Would you please set down the data again exactly as given, excluding the pictures?

### Source material
——————————

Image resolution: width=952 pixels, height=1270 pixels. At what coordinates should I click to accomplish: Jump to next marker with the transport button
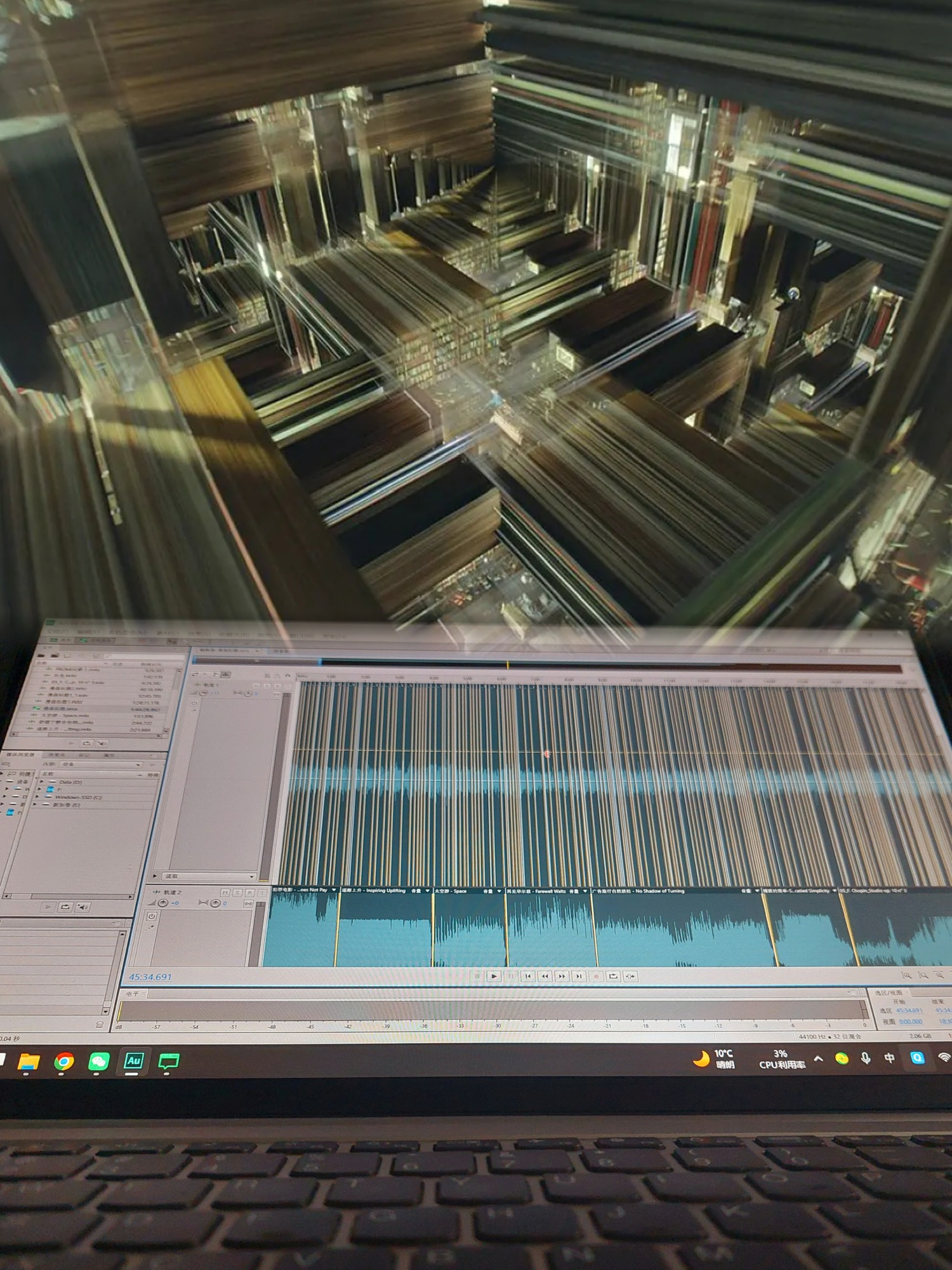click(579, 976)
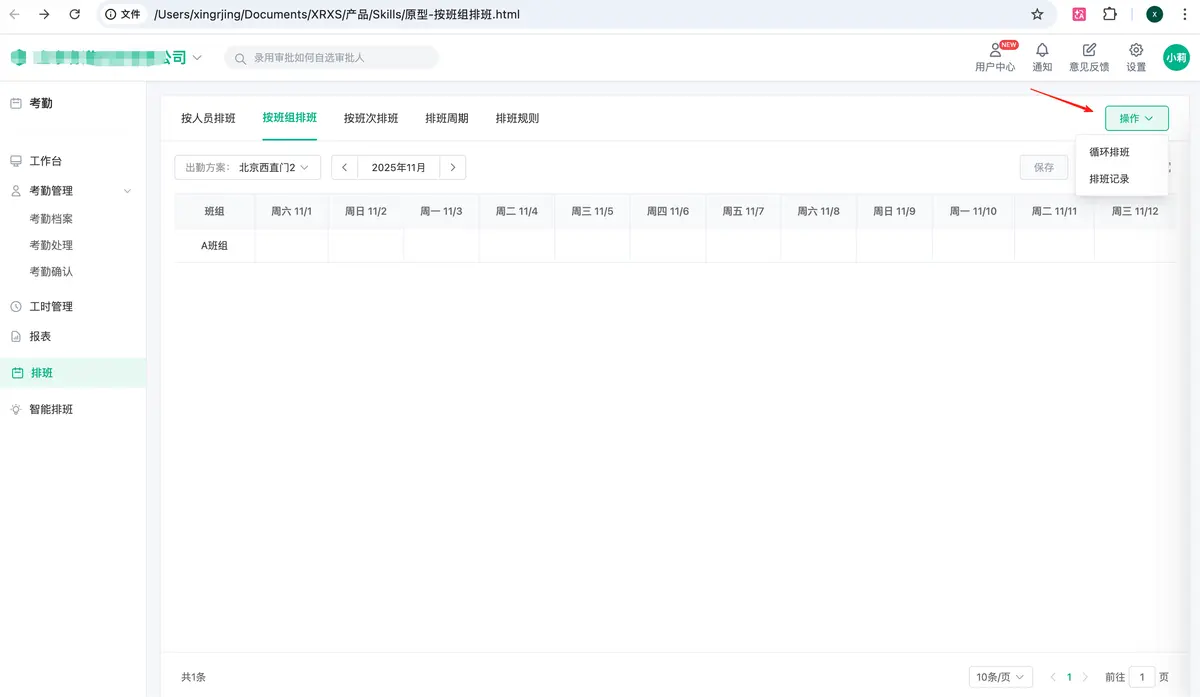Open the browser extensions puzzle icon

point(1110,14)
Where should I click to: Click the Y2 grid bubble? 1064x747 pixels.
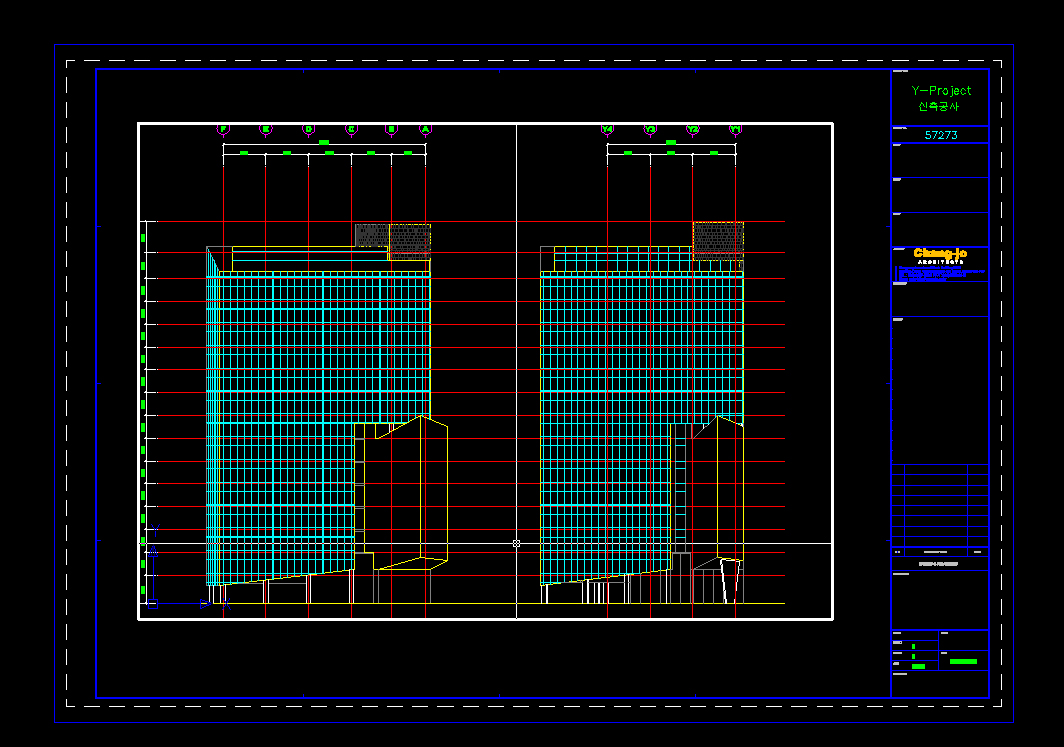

——————————

### Response to the exercise
Image resolution: width=952 pixels, height=1270 pixels. At what coordinates should I click to accomplish: Jump to next marker with the transport button
click(579, 976)
Open the browser extensions puzzle icon

point(1110,14)
Where should I click to: Click the Y2 grid bubble? 1064x747 pixels.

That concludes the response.